Excerpted data
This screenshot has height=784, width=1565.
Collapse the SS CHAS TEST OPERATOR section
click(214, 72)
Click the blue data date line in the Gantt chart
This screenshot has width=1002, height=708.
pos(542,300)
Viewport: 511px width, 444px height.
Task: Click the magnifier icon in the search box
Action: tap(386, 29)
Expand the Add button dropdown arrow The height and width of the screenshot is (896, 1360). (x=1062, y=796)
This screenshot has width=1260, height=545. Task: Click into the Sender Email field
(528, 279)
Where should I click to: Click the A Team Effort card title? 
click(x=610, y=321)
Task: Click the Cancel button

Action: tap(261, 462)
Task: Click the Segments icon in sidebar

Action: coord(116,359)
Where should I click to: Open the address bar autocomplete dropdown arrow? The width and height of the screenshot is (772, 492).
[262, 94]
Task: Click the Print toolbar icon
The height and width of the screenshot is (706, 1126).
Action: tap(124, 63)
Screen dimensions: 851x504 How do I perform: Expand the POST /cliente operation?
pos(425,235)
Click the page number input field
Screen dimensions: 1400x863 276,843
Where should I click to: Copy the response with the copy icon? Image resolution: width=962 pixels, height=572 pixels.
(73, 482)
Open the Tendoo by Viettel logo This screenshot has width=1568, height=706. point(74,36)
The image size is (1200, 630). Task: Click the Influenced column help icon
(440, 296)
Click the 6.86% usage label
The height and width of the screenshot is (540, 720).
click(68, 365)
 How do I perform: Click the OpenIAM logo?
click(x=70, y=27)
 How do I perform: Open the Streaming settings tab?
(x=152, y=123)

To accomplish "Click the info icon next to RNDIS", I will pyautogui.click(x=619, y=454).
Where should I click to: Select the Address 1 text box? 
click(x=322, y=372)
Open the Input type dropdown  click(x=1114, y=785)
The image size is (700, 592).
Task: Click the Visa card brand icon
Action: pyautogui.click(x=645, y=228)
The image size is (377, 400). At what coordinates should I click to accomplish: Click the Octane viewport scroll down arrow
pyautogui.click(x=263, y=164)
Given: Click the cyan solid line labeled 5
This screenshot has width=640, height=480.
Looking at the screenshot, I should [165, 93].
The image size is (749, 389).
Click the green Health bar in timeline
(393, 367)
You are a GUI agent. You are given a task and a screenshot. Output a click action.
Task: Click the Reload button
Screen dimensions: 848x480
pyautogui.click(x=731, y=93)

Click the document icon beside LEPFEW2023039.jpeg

Description of the task
Print out the entire listing. Keep every line exact.

Solution
This screenshot has height=784, width=1565.
Collapse the SS CHAS TEST OPERATOR section
click(214, 72)
Click the blue data date line in the Gantt chart
This screenshot has width=1002, height=708.
pos(542,300)
Viewport: 511px width, 444px height.
Task: Click the magnifier icon in the search box
Action: tap(386, 29)
Expand the Add button dropdown arrow The height and width of the screenshot is (896, 1360). (x=1062, y=796)
This screenshot has width=1260, height=545. Task: Click into the Sender Email field
(528, 279)
Where should I click to: Click the A Team Effort card title? 
click(x=610, y=321)
Task: Click the Cancel button

Action: tap(261, 462)
Task: Click the Segments icon in sidebar

Action: coord(116,359)
Where should I click to: Open the address bar autocomplete dropdown arrow? The width and height of the screenshot is (772, 492).
[262, 94]
Task: Click the Print toolbar icon
The height and width of the screenshot is (706, 1126).
Action: tap(124, 63)
Screen dimensions: 851x504 How do I perform: Expand the POST /cliente operation?
pos(425,235)
Click the page number input field
Screen dimensions: 1400x863 276,843
Where should I click to: Copy the response with the copy icon? Image resolution: width=962 pixels, height=572 pixels.
(73, 482)
Open the Tendoo by Viettel logo This screenshot has width=1568, height=706. point(74,36)
The image size is (1200, 630). Task: Click the Influenced column help icon
(440, 296)
Click the 6.86% usage label
The height and width of the screenshot is (540, 720).
click(68, 365)
 How do I perform: Click the OpenIAM logo?
click(x=70, y=27)
 How do I perform: Open the Streaming settings tab?
(x=152, y=123)

To accomplish "Click the info icon next to RNDIS", I will pyautogui.click(x=619, y=454).
Where should I click to: Select the Address 1 text box? 
click(x=322, y=372)
Open the Input type dropdown  click(x=1114, y=785)
The image size is (700, 592).
Task: Click the Visa card brand icon
Action: pyautogui.click(x=645, y=228)
The image size is (377, 400). At what coordinates should I click to accomplish: Click the Octane viewport scroll down arrow
pyautogui.click(x=263, y=164)
Given: Click the cyan solid line labeled 5
This screenshot has width=640, height=480.
Looking at the screenshot, I should [165, 93].
The image size is (749, 389).
Click the green Health bar in timeline
(393, 367)
You are a GUI agent. You are given a task and a screenshot. Output a click action.
Task: Click the Reload button
Screen dimensions: 848x480
pyautogui.click(x=731, y=93)

Click the document icon beside LEPFEW2023039.jpeg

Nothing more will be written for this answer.